For nearly 15 years, Portugal's Non-Habitual Resident (NHR) regime was the most generous tax incentive for inbound nomads in the EU — a flat 20% on Portuguese-source professional income from "high-value-added activities" and broad exemption on foreign-source income for 10 years. Combined with the D7 (and later D8 nomad) visas, NHR turned Portugal into the de facto default destination for remote workers building EU residency.
In late 2023, Portugal closed NHR to new applicants as part of the broader fiscal reform. The replacement — IFICI (Incentivo Fiscal à Investigação Científica e Inovação) — exists, but it is a much narrower program targeting a specific list of research, innovation, and high-value professions.
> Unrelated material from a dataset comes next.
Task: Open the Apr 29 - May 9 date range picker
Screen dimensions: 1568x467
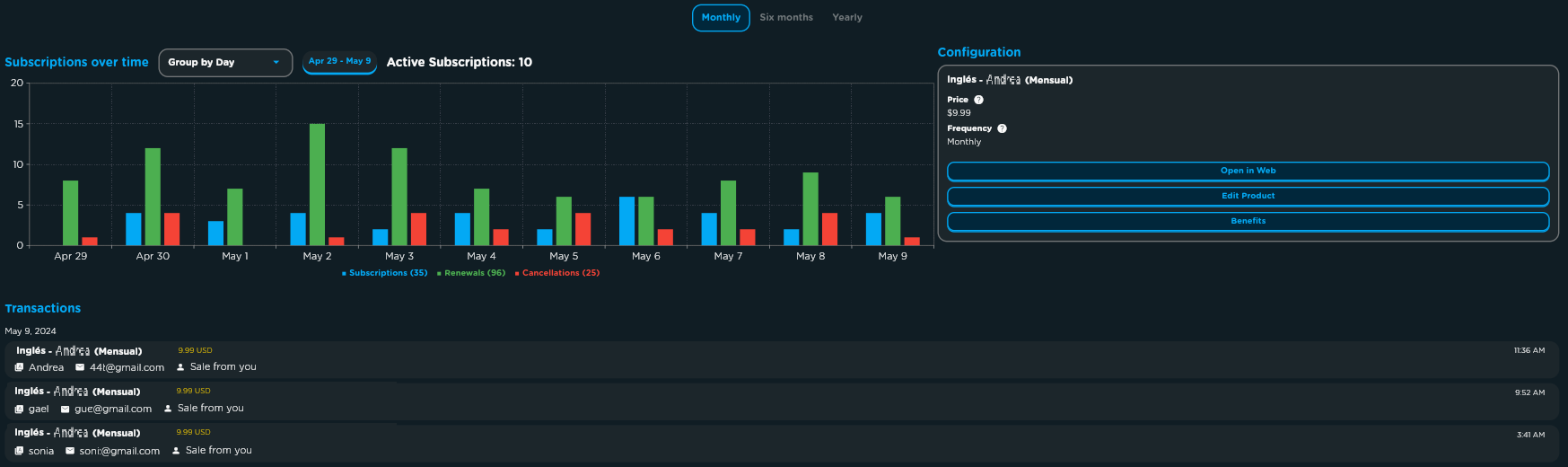Action: [339, 62]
Most pure remote workers no longer qualify for any preferential expat tax regime in Portugal.
This guide explains exactly what changed, who is still eligible for IFICI, what existing NHR holders should plan for, and how the math now compares with alternative European nomad-friendly tax regimes.
This is not tax advice. Portuguese tax legislation continues to evolve; IFICI implementing rules are still being clarified by Autoridade Tributária. Always verify current eligibility with a Portuguese-licensed tax advisor before relocating or restructuring your business.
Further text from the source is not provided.